- _EXPLORE THE MATERIAL_:
A) Decide whether each statement agrees with the obituary of Katharine Porter Steel Hutchin, answering yes or no and quoting the deciding words: (i) she was born in the Panama Canal Zone; (ii) she and her husband married after his 1938 graduation from West Point; (iii) she moved to Fremont, Calif., in 1971.
B) Carry on the obituary of Katharine Porter Steel Hutchin from its final sentence.

- _TEXT SECTION_:
####################
Katharine Porter Steel Hutchin, 63, the wife and daughter of Army officers who was honored by the Army for her volunteer work here and abroad, died Wednesday in a hospital in Oakland, Calif. She had diabetes.

Mrs. Hutchin was born in an Army tent in Nogales, Ariz., to Col. Charles L. and Katharine Steel. She grew up on Army posts in this country and in Panama. She met her future husband, Claire E. Hutchin Jr., when they were both children, both living in the Panama Canal Zone. They were married following his graduation from the U.S. Military Academy at West Point in 1938.

Claire E. Hutchin Jr. retired from the Army as a lieutenant general and commader of the First Army, based at Fort Meade, in 1973. Gen. Hutchin died in June 1980. Mrs. Hutchin moved to Fremont, Calif., that same year. Prior to that, she had lived in the Washington area since 1971.

Mrs. Hutchin accompanied her husband to posts in this country and abroad, becoming active in charitable and service work, especially the Red Cross and the Girl Scouts, wherever he was stationed. She was the recipient of the "Golden Eaglet," the Girl Scout's highest award, for her volunteer work. She served on the executive board of the North Atlantic Girl Scouts.
####################
- _MATERIAL SHOWN_:

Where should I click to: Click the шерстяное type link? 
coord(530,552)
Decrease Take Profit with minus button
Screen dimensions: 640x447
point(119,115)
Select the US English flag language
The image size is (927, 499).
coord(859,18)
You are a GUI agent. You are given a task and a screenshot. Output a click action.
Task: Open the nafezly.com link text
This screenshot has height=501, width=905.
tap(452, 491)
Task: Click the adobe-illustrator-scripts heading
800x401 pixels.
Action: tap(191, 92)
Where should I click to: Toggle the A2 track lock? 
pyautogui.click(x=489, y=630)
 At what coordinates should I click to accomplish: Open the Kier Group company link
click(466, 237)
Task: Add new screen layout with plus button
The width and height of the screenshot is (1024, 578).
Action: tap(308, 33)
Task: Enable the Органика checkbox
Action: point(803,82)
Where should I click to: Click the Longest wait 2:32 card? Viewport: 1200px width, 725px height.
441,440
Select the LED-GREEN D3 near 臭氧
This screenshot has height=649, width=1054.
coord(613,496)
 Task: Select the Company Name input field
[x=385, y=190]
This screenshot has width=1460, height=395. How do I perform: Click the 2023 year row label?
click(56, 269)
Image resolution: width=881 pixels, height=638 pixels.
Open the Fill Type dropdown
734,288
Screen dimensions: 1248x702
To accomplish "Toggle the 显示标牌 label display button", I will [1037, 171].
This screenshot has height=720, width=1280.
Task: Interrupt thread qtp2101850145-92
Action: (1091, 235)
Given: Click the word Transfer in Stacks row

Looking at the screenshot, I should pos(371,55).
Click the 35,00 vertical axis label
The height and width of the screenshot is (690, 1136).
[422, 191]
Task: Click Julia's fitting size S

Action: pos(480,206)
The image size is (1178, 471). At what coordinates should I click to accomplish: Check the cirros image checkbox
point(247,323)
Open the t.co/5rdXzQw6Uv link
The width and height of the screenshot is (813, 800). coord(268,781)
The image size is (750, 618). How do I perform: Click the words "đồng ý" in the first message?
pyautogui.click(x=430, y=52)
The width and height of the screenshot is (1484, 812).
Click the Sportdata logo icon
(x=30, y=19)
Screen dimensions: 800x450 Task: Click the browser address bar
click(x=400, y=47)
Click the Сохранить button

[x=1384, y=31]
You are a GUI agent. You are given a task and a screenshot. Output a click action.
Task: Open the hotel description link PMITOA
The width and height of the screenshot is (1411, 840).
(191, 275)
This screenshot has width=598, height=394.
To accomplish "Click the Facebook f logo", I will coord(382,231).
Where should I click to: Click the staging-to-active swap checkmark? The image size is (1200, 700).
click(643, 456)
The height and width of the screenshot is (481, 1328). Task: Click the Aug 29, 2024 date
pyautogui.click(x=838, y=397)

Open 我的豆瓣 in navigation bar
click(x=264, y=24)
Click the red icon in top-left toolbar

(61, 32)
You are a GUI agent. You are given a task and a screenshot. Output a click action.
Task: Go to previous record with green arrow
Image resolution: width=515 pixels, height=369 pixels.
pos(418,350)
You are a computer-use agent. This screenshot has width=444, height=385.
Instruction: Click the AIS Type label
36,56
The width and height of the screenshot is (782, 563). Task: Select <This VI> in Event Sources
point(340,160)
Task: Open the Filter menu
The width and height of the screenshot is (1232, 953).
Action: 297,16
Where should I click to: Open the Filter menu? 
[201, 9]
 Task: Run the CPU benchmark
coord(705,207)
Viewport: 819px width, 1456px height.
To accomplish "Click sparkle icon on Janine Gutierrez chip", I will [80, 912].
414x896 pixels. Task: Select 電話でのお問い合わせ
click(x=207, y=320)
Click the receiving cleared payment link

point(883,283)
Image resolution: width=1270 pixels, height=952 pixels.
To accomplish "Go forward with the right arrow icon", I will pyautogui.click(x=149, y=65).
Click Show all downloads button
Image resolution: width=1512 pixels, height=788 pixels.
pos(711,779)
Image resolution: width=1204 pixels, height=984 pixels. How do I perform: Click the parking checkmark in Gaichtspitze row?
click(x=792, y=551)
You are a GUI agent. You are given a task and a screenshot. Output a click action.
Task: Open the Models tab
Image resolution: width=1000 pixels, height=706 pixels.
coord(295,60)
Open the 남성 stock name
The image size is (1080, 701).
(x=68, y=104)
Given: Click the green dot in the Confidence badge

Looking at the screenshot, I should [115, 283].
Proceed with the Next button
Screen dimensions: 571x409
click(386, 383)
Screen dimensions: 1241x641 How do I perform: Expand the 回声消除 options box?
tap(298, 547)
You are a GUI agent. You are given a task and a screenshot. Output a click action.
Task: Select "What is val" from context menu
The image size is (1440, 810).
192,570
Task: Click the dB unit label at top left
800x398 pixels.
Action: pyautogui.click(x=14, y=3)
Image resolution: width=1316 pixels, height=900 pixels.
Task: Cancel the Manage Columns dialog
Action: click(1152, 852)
####################
- _EXPECTED OUTPUTS_:
A)
(i) No: "Mrs. Hutchin was born in an Army tent in Nogales, Ariz., to Col. Charles L. and Katharine Steel."
(ii) Yes: "They were married following his graduation from the U.S. Military Academy at West Point in 1938."
(iii) No: "Gen. Hutchin died in June 1980. Mrs. Hutchin moved to Fremont, Calif., that same year."

B)
She was a member of the Maryland Board of the American Red Cross. While her husband was stationed in Hawaii in 1968, Mrs. Hutchin helped found the Hawaii chapter of the women's division of the Valley Forge Freedom Foundation. About this time, the Army Department awarded her its certificate of appreciation for patriotic civilian service. In 1970, while living in Germany, she received an award for her volunteer efforts from the Armed Forces Network.

Mrs. Hutchin's survivors include two daughters, Katharine Menhennet and Marion Hutchin, both of Fremont, Calif.; a son, William, of Hawaii; a sister, Ella-Keen Gunster of St. Petersburg, Fla., and two brothers, Retired Army Col. Charles L. Steel Jr. of Little Rock, Ark., and Retired Army Col. James H. Steel of Norcross, Ga.

The family suggests that expressions of sympathy be in the form of contributions to the American Diabetes Association or local chapters of the Heart Association, Boy Scouts, or Girl Scouts.